Justiça manda soltar policial militar envolvido na morte de jovem em Ipanema
Colaboração para a Folha Online, no Rio
A Justiça do Rio decidiu soltar nesta segunda-feira o soldado da Polícia Militar do Rio de Janeiro, Marcos Parreira do Carmo, preso desde o último dia 28 suspeito de matar o estudante Daniel Duque Pittman, 18, com um tiro em Ipanema (zona sul). O disparo atravessou o tórax do estudante que não resistiu ao ferimento.
O crime aconteceu em frente de uma boate, onde a vítima havia passado a noite na companhia de dois amigos. Segundo informações da polícia, Pittman teria se envolvido em uma briga no interior da boate. A confusão continuou do lado de fora e o estudante foi baleado.
A partir do depoimento de testemunhas e de imagens do circuito interno da boate, a polícia identificou o soldado da PM como o autor do disparo.
Carmo fazia a segurança do filho da promotora de Justiça Márcia Velasco na saída da boate Baronneti. Para apartar uma briga, Parreira fez dois disparos para o alto e um para o chão, que ele alega ter sido acidental, atingindo Duque. O estudante morreu.
O Tribunal de Justiça ainda não informou os motivos pelo qual Carmo teve a liberdade concedida.
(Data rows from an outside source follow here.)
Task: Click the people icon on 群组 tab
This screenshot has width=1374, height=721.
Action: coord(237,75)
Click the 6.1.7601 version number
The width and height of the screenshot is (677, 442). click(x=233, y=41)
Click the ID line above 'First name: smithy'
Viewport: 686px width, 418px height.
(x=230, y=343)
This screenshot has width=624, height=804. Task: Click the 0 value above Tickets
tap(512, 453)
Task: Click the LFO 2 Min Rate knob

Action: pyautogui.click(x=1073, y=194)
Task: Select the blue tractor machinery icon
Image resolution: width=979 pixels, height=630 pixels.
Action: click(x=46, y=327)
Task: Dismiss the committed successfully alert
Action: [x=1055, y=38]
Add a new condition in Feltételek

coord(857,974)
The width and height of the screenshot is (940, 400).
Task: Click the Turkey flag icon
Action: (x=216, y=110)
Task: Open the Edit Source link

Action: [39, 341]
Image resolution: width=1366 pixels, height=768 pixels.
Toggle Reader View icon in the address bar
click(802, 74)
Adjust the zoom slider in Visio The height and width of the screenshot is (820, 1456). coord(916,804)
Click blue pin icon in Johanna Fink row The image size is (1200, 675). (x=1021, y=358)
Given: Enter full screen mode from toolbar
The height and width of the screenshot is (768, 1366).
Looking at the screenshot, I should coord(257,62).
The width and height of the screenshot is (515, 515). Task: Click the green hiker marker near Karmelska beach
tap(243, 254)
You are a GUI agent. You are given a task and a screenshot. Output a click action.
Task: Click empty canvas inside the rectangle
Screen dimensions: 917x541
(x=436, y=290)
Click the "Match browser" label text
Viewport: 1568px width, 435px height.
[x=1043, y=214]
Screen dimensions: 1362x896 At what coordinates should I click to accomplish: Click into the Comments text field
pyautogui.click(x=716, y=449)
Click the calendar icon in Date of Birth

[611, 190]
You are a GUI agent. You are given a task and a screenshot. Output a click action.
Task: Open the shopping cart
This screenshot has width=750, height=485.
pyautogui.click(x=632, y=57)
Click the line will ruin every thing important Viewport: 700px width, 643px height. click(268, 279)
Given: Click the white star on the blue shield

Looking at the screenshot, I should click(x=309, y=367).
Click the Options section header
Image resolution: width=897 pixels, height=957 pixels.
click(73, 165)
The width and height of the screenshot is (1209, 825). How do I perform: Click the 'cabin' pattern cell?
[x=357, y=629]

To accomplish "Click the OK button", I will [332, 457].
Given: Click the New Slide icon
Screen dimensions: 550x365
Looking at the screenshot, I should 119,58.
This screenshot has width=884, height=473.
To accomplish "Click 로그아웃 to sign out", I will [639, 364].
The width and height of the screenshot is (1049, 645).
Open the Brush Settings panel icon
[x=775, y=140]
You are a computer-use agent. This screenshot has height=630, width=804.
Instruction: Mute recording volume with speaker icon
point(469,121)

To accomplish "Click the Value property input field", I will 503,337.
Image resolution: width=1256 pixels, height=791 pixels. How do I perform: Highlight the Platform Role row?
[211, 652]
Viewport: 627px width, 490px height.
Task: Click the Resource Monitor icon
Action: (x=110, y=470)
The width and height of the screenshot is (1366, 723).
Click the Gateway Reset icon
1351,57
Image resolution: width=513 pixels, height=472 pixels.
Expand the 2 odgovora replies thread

Ele estava com prisão temporária, de 30 dias, decretada.
Na semana passada, o Ministério Público Estadual denunciou Carmo por homicídio com dolo eventual --quando o autor do delito assume o risco de morte ou lesão à vítima. Em depoimento à 14ª Delegacia de Polícia (Leblon), o PM alegou legítima defesa. O caso será julgado pelo 3º Tribunal do Júri no Rio.